To explore the impact of different pretrained language models (PLMs) on our experiment, we conducted comparative experiments using three distinct PLMs: BERT [34], BioBERT [39], and PubMedBERT [40]. In order to visually assess the differences, we generated a bar chart Fig. 5 to illustrate the performance variation across these PLMs. Our experiments were conducted on 5-shot, 20-shot, and 50-shot tasks within the NCBI dataset,all three BERT models utilized the base versions. Notably, the general-purpose BERT-base-cased model exhibited marked inferiority compared to the domain-specific BioBERT and PubMedBERT, aligning with our expectations given our utilization of biomedical datasets. Of significance, PubMedBERT outperformed BioBERT, possibly attributed to its pretraining on data closely aligned with biomedical texts from PubMed articles and pertinent literature in the field. In contrast, BioBERT may have undergone pretraining on broader textual domains rather than focusing specifically on biomedical contexts as PubMedBERT did. Consequently, PubMedBERT may have more effectively captured the specific contexts, terminologies, and entity relationships within the biomedical domain, leading to superior performance in BioNER tasks. As a result, PubMedBERT was selected as the final encoder for our experiments.

Fig. 5
figure 5

Performance F1 value of different pre-trained language models on NCBI

Conclusion

In this study, we introduce a model designed to address the challenges of FSL in biomedical NER tasks, aiming to better adapt to realistic scenarios within the biomedical domain. Our model architecture is grounded in multi-scale local feature extraction, dynamic convolution modules, and gate mechanisms. Experimental evaluations were conducted on diverse datasets, including NCBI and BC5CDR-Disease, demonstrating significant performance enhancements across 5-shot, 20-shot, and 50-shot scenarios. Particularly noteworthy is our model’s outstanding increase of up to 20% in the best-case F1 score in the resource-constrained 5-shot scenario, underscoring its effectiveness in low-resource settings. By integrating multiscale information and feature fusion mechanisms, our model design exhibits exceptional performance in the domain of FSL tasks. While some specific datasets exhibit slightly lower performance, we believe this points the way for future refinements in the field. Our research provides an effective solution to the biomedical NER task. We plan to integrate LLMs to explore more challenging zero-shot NER tasks. Specifically, we will leverage LLMs along with advanced prompt engineering and fine-tuning techniques to design a self-correcting framework that optimizes the output of LLMs. This will improve their instruction compliance and answer quality, thereby improving performance in zero-shot scenarios.

Data availability

No datasets were generated or analysed during the current study.

References

  1. Li J, Fei H, Liu J, Wu S, Zhang M, Teng C, et al. Unified named entity recognition as word-word relation classification. In: Proceedings of the AAAI Conference on Artificial Intelligence. AAAI Press, Online; 2022. p. 10965–73.

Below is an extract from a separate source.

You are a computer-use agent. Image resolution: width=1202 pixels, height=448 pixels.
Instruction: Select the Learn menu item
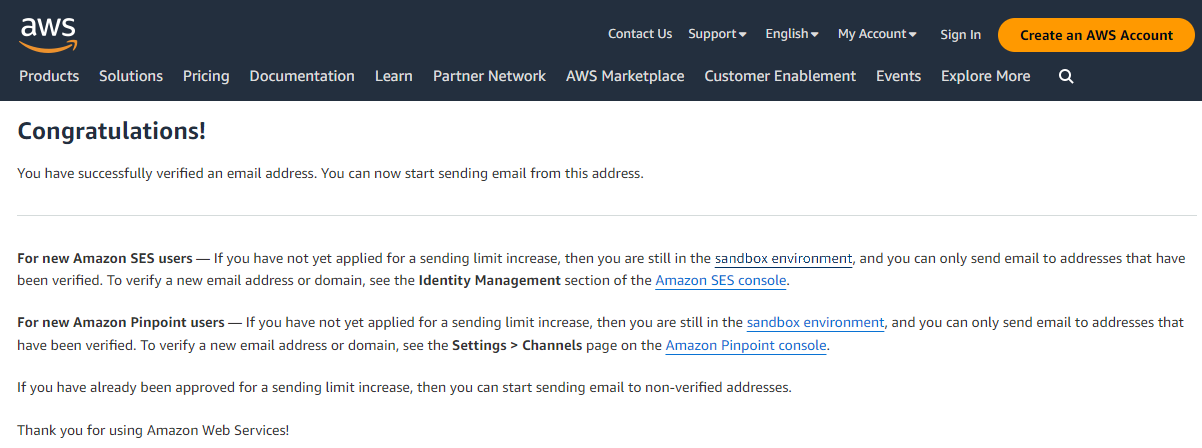394,76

  2. Zhang S, Cheng H, Gao J, Poon H. Optimizing bi-encoder for named entity recognition via contrastive learning. In: The Eleventh International Conference on Learning Representations, ICLR 2023. Kigali: OpenReview.net; 2023.

  3. Ma J, Ballesteros M, Doss S, Anubhai R, Mallya S, Al-Onaizan Y, et al. Label Semantics for Few Shot Named Entity Recognition. In: Findings of the Association for Computational Linguistics: ACL 2022. Dublin: Association for Computational Linguistics; 2022. p. 1956–71.

  4. Wang R, Yu T, Zhao H, Kim S, Mitra S, Zhang R, et al. Few-Shot Class-Incremental Learning for Named Entity Recognition. In: Proceedings of the 60th Annual Meeting of the Association for Computational Linguistics (Volume 1: Long Papers). Dublin: Association for Computational Linguistics; 2022. p. 571–82.

  5. Ding N, Xu G, Chen Y, Wang X, Han X, Xie P, et al. Few-NERD: A Few-shot Named Entity Recognition Dataset. In: Proceedings of the 59th Annual Meeting of the Association for Computational Linguistics and the 11th International Joint Conference on Natural Language Processing (Volume 1: Long Papers). Association for Computational Linguistics, Online. 2021. p. 3198–213.

  6. Li Y, Yu Y, Qian T. Type-Aware Decomposed Framework for Few-Shot Named Entity Recognition. In: Findings of the Association for Computational Linguistics: EMNLP 2023. Singapore: Association for Computational Linguistics; 2023. p. 8911–27.

  7. Fritzler A, Logacheva V, Kretov M. Few-shot classification in named entity recognition task. In: Proceedings of the 34th ACM/SIGAPP Symposium on Applied Computing. Cyprus: ACM, Limassol. 2019. p. 993–1000.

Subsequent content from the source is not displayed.